Jun. 9, 2016
Jun. 9, 2016
Financing Facilities Offer Hedge Funds and Managers Greater Flexibility (Part Two of Three)
Along with subscription credit facilities, other forms of fund financing are becoming more prevalent in the asset management industry. In the hedge fund space, fund-of-funds managers are employing financing structures, and portfolio acquisition facilities and general partner support facilities are growing in use. However, along with increasing popularity, these structures have also experienced a surge in complexity. In a recent interview with the Hedge Fund Law Report, Zac Barnett and Liz Soutter, partners at Mayer Brown, discussed subscription financing facilities and other debt facilities used by funds.

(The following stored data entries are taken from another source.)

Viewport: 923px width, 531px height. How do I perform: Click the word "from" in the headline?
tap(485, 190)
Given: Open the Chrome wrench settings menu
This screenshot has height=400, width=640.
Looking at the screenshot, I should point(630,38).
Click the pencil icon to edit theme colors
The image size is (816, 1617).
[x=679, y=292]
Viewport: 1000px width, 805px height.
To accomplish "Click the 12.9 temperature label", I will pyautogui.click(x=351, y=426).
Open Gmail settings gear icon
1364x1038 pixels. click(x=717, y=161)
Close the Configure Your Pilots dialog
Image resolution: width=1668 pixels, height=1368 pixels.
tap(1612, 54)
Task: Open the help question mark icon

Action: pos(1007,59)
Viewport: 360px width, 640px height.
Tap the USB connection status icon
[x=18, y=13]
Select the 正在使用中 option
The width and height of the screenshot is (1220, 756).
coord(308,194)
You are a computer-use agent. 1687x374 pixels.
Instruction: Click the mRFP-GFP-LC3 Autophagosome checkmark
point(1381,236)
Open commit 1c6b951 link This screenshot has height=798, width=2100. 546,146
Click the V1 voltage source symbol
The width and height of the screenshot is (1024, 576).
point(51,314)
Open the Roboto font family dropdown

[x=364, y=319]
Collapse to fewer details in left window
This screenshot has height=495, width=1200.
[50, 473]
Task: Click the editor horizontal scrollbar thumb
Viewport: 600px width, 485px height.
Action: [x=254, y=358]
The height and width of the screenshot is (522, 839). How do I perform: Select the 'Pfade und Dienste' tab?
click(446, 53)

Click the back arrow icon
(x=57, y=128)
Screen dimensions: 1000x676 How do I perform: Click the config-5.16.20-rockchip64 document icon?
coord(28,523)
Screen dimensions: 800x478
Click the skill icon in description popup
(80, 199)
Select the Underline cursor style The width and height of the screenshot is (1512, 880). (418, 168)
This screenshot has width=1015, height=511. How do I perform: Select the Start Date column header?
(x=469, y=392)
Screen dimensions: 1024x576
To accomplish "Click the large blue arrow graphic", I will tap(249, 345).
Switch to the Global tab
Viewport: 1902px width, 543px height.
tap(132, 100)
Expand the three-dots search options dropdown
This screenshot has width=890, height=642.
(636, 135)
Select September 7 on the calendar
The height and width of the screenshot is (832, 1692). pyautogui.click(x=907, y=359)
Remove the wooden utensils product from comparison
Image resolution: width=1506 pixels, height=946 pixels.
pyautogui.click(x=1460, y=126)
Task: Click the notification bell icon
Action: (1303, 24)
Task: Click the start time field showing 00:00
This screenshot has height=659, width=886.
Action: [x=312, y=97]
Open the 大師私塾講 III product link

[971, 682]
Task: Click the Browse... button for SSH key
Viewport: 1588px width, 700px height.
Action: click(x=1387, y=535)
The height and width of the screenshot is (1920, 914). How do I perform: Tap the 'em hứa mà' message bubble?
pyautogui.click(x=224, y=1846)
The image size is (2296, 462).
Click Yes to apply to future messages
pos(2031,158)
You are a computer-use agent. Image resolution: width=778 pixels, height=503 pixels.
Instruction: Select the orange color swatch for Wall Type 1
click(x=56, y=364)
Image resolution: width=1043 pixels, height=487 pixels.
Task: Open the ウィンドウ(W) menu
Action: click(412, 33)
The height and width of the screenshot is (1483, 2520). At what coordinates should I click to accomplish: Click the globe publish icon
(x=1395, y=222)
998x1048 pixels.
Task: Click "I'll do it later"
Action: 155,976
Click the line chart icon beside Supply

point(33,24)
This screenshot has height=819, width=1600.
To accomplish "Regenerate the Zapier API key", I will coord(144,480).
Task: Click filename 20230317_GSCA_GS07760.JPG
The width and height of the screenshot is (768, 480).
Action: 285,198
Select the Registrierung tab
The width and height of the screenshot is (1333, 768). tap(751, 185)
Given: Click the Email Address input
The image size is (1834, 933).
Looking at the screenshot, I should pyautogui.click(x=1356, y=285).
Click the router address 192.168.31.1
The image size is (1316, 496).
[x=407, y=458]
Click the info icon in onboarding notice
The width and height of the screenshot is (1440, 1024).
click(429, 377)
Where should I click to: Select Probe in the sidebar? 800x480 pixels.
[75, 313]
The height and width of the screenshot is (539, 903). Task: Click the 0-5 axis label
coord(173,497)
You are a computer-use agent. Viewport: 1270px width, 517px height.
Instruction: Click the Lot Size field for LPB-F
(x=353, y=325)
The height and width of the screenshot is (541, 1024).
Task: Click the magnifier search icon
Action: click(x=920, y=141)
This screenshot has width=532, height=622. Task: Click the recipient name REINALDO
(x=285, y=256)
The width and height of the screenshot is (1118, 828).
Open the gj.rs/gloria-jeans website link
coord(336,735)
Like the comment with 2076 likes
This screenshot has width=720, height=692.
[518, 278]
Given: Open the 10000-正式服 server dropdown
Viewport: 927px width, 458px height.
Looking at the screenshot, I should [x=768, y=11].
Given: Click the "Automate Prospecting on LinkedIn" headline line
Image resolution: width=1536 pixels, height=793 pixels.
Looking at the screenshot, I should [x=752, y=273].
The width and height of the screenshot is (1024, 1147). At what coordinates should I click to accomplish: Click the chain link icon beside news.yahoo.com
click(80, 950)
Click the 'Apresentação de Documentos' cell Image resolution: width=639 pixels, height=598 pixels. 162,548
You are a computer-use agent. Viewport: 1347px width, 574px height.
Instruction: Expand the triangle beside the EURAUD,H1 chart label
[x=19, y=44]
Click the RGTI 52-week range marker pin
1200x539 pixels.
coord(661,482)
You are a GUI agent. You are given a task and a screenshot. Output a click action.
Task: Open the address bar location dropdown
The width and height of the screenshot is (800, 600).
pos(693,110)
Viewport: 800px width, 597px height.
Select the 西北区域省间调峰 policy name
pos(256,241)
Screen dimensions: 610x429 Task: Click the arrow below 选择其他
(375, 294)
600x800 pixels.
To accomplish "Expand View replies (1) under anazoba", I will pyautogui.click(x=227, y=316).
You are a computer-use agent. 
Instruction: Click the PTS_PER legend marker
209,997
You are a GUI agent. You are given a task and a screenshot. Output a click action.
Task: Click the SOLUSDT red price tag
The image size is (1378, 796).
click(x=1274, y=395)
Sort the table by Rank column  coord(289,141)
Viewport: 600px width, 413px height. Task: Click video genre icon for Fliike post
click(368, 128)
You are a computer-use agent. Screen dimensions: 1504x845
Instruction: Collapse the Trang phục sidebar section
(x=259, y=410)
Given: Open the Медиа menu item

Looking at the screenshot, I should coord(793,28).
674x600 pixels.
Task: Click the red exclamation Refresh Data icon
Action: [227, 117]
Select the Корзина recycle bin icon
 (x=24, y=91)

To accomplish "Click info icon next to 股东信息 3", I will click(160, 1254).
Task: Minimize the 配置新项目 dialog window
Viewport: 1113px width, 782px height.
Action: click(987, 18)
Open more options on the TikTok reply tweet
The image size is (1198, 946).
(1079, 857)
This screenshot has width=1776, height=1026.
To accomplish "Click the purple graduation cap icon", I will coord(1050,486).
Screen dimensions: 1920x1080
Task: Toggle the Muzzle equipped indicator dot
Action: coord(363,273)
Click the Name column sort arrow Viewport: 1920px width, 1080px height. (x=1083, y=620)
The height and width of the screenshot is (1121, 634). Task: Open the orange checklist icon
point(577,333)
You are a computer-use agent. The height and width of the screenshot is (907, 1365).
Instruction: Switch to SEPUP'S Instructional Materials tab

In this second article in a three-part series, Barnett and Soutter discuss financing facilities employed by hedge funds and other private funds, their evolution in the current market and the costs of these facilities. The first article examined subscription facilities, including their prevalence in the asset management industry, investor response to these structures and primary considerations for managers anticipating entering into such a facility. The third article will outline market, structuring and operational considerations for managers when establishing financing facilities. For more on hedge fund financing, see “Barclays Predicts Increased Financing Costs for Hedge Funds Due to Regulatory Changes Affecting Prime Broker Financing” (Oct. 18, 2012).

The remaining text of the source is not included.